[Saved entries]
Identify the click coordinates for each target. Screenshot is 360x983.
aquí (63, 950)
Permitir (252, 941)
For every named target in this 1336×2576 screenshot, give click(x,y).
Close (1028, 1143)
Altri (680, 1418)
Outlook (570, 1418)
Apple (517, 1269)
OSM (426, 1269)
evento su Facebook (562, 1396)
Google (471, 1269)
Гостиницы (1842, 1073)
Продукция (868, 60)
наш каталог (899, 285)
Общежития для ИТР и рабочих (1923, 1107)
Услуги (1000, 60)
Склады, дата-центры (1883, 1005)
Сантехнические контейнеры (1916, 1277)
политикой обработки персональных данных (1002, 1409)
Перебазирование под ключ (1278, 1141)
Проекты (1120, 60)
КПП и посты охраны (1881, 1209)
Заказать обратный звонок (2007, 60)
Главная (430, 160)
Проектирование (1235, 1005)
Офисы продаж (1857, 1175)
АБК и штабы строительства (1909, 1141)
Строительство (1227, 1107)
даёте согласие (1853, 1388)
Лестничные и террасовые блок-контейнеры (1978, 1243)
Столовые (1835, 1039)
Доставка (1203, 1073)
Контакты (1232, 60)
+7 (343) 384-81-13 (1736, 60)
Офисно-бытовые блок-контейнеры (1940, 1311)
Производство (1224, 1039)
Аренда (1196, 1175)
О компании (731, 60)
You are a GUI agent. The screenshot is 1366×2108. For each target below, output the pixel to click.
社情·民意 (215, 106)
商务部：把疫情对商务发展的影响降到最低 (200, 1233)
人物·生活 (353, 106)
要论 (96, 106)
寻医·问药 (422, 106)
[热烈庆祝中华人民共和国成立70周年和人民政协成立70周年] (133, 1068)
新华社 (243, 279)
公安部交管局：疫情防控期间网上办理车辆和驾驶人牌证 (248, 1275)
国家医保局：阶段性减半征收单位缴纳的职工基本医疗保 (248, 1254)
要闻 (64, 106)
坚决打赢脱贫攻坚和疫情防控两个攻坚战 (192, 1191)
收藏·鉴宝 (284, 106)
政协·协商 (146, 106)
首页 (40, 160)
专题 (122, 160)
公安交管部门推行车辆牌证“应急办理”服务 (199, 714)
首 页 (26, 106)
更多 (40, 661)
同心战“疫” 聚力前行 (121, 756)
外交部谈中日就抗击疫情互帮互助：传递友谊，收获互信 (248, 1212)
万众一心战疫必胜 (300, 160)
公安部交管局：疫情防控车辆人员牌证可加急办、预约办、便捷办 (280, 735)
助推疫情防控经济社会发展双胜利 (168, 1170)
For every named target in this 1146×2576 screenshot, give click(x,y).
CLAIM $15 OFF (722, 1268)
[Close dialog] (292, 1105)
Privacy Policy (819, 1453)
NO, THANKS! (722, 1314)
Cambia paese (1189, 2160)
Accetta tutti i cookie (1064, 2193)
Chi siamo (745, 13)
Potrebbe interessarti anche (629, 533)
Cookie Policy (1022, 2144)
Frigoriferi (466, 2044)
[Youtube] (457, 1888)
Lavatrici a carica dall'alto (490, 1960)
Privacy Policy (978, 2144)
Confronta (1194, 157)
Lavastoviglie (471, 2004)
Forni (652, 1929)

**INSTRUCTIONS TO FOLLOW**: Find "Строительство (1227, 1107)" in the entries above, then repeat its line and all lines after it exactly, down to the last line.

**EXERCISE RESPONSE**:
Строительство (1227, 1107)
даёте согласие (1853, 1388)
Лестничные и террасовые блок-контейнеры (1978, 1243)
Столовые (1835, 1039)
Доставка (1203, 1073)
Контакты (1232, 60)
+7 (343) 384-81-13 (1736, 60)
Офисно-бытовые блок-контейнеры (1940, 1311)
Производство (1224, 1039)
Аренда (1196, 1175)
О компании (731, 60)
You are a GUI agent. The screenshot is 1366×2108. For each target below, output the pixel to click.
社情·民意 (215, 106)
商务部：把疫情对商务发展的影响降到最低 (200, 1233)
人物·生活 (353, 106)
要论 (96, 106)
寻医·问药 (422, 106)
[热烈庆祝中华人民共和国成立70周年和人民政协成立70周年] (133, 1068)
新华社 (243, 279)
公安部交管局：疫情防控期间网上办理车辆和驾驶人牌证 (248, 1275)
国家医保局：阶段性减半征收单位缴纳的职工基本医疗保 (248, 1254)
要闻 (64, 106)
坚决打赢脱贫攻坚和疫情防控两个攻坚战 (192, 1191)
收藏·鉴宝 (284, 106)
政协·协商 (146, 106)
首页 (40, 160)
专题 (122, 160)
公安交管部门推行车辆牌证“应急办理”服务 (199, 714)
首 页 (26, 106)
更多 (40, 661)
同心战“疫” 聚力前行 (121, 756)
外交部谈中日就抗击疫情互帮互助：传递友谊，收获互信 (248, 1212)
万众一心战疫必胜 (300, 160)
公安部交管局：疫情防控车辆人员牌证可加急办、预约办、便捷办 (280, 735)
助推疫情防控经济社会发展双胜利 (168, 1170)
For every named target in this 1146×2576 screenshot, give click(x,y).
CLAIM $15 OFF (722, 1268)
[Close dialog] (292, 1105)
Privacy Policy (819, 1453)
NO, THANKS! (722, 1314)
Cambia paese (1189, 2160)
Accetta tutti i cookie (1064, 2193)
Chi siamo (745, 13)
Potrebbe interessarti anche (629, 533)
Cookie Policy (1022, 2144)
Frigoriferi (466, 2044)
[Youtube] (457, 1888)
Lavatrici a carica dall'alto (490, 1960)
Privacy Policy (978, 2144)
Confronta (1194, 157)
Lavastoviglie (471, 2004)
Forni (652, 1929)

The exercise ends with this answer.